OP Operation Tabea Hamburg
Der O-Arm im Krankenhaus Tabea

Bisher in gerade einmal 17 Einrichtungen in Deutschland im Einsatz – darunter fast ausschließlich Universitätskliniken und hochspezialisierte Wirbelsäulenzentren wie das des Krankenhaus Tabea –, findet unser Expertenteam um die Chefärzte Dr. Rolf Christophers  und Dr. Christian Möller-Karnick in einem der modernsten, mobilen Bildgebungs-Systeme mit integrierter Navigation für den neurochirurgischen Operationssaal die perfekte technologische Ergänzung.
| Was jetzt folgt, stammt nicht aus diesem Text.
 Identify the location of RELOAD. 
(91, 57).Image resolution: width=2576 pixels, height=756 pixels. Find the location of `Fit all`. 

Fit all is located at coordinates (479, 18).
Für Patient und Operateur birgt das vom Medizintechnikhersteller Medtronic installierte System gleichermaßen zahlreiche Vorteile: Für eine optimierte minimalinvasive Wirbelsäulenchirurgie leistet es wertvolle Dienste, denn es bietet zu jedem Zeitpunkt einen genauen Überblick und ermöglicht das millimetergenaue Einsetzen von Implantaten. Zudem erlaubt der O-Arm im Gegensatz zu vielen halboffenen Systemen („C-Bogen“) 360°-Aufnahmen. Diese werden während der OP über eine kreisförmige Kameraschiene aufgenommen und direkt mit dem Navigationssystem abgeglichen. So kann der Operateur zu jedem Zeitpunkt der Operation den Verlauf des Eingriffs überprüfen und notfalls direkt korrigierend tätig werden, anstatt wie sonst nach einer abschließenden späteren Kontrollaufnahme nach Ende der Operation. Die Kombination aus dem Navigationssystem „Stealth Station S7“ und dem O-Arm macht zudem eine minimale Strahlenbelastung für Patient und Operateur möglich.